Há muita edição de poesia, nomeadamente em editoras ou edições alternativas.
Sim. Na verdade, a poesia mais interessante hoje em dia é a alternativa. Porque as editoras desinvestiram, as editoras clássicas, tirando o caso da Assírio & Alvim, que é a editora mais canónica, ainda – e será –, da poesia portuguesa. A Relógio d’Agua também tem uma coleção de poesia que continua importante. Mas outras coleções de poesia das grandes editoras, sobretudo porque estão já inseridas nos grandes grupos, tendem a ser cada vez mais residuais. Há coleções de poesia em que dá a ideia que, quando morrer o último dos poetas do catálogo, já não entrará mais nenhum. Eu respeito isso, cada um sabe de si. Mas senti que, em alguns casos, já aconteceu num ou noutro autor, de pessoas que eu sabia que não conseguiam editar livros e que conseguiriam noutra altura, em que havia coleções mais pujantes, quando havia a coleção da Presença, quando havia a coleção no tempo da Moraes. Enfim, outras coleções marcantes na história da poesia portuguesa. Portanto, a coleção de poesia não tem, como é muito evidente e procurado, aliás, uma linha programática.

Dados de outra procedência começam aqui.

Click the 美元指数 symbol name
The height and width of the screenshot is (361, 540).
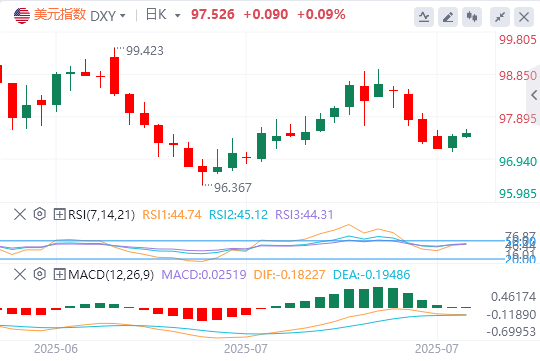coord(60,15)
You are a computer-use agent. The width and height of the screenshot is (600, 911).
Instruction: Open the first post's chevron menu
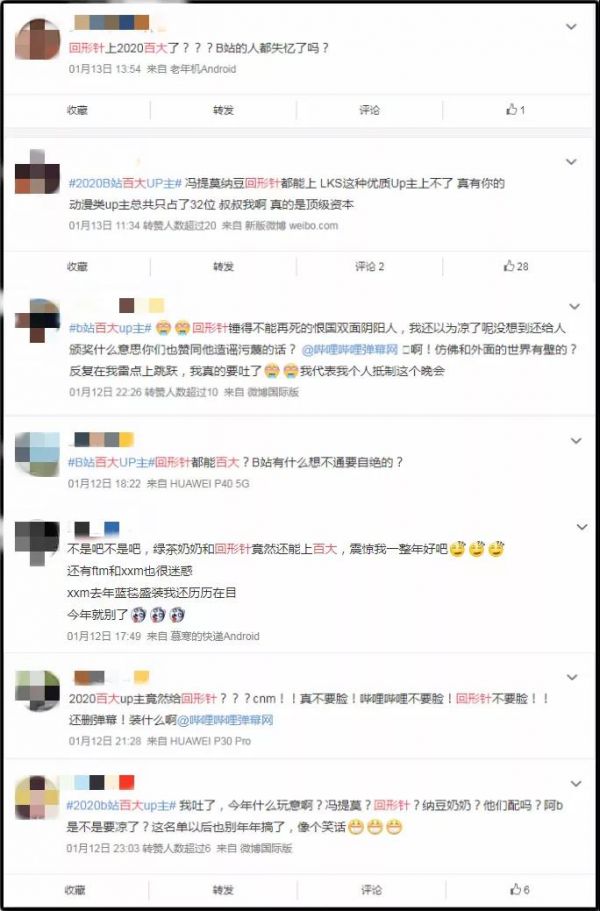[x=572, y=27]
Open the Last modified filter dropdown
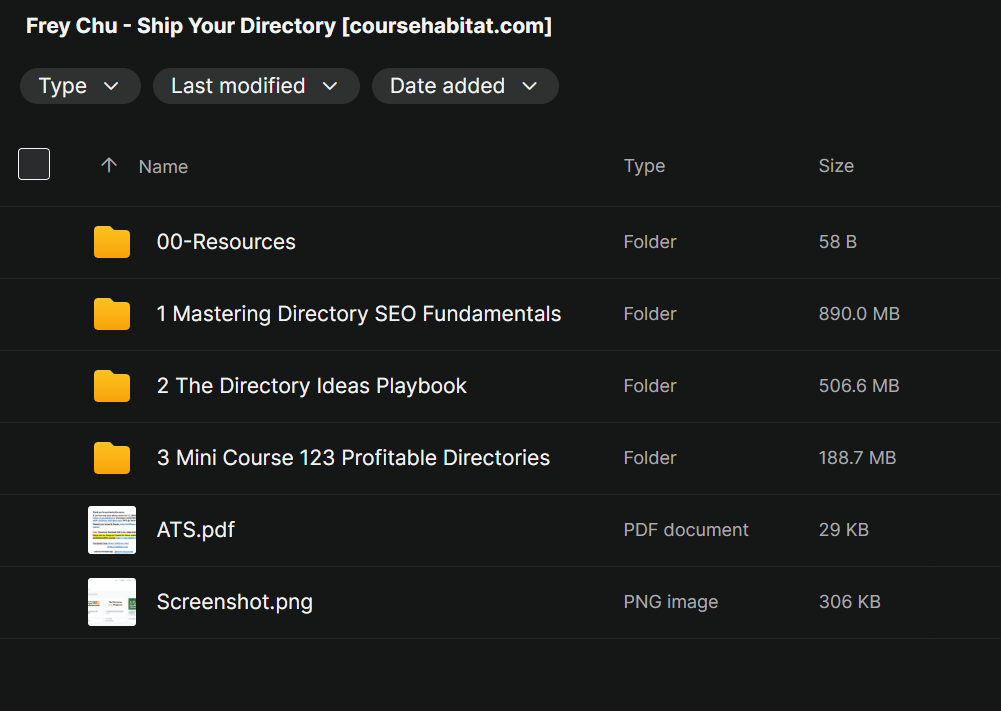1001x711 pixels. (x=255, y=86)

Essas supostas linhas, interessam-lhe?
Nenhum interesse. Basicamente, são todos poetas de que gosto. Não ia publicar um poeta que não me interessasse. Primeiro, começámos por não editar primeiros livros. Acabámos logo por editar um primeiro livro ou segundo título. Depois, decidimos que não íamos publicar traduções, já publicámos algumas, mas não muitas. É uma coleção que se vai fazendo assim um pouco por acaso. A certa altura, tínhamos o ano editorial fechado e o neto do Carlos Drummond de Andrade disse que gostava de publicar um livro do avô na coleção. E nós, com certeza que sim, não é? Portanto, mudou-se o editorial. Publicámos os três volumes do Boitempo num só. E, portanto, é uma coleção que vai sendo feita à base de… não totalmente de acasos. Dos 40 títulos publicados, pouco menos da metade eram livros que eu queria publicar logo, antes do primeiro título ter saído. Mas outros foram coisas que foram aparecendo, ou reuniões de obra completa, ou antologias. Infelizmente, não têm aparecido primeiros livros. Acho que só publicámos três primeiros livros, e eu gostava que tivessem sido mais. Podíamos ter publicado mais um ou dois: foram originais a que não respondi imediatamente e entretanto as pessoas publicaram noutro sítio. Mas não muito mais. Nunca me passaram livros em que dissesse “ah, que pena não ter publicado este”, isso nunca me aconteceu. Aconteceu com três e fiquei contente porque foram todos publicados noutro sítio. Portanto, isso significa que um livro que tenha mérito para ser publicado seja publicado. Também é provável que livros sem mérito sejam publicados, mas isso é outra questão.
Estar tão por dentro do que se faz em termos de poesia permite-lhe identificar correntes atuais, em Portugal?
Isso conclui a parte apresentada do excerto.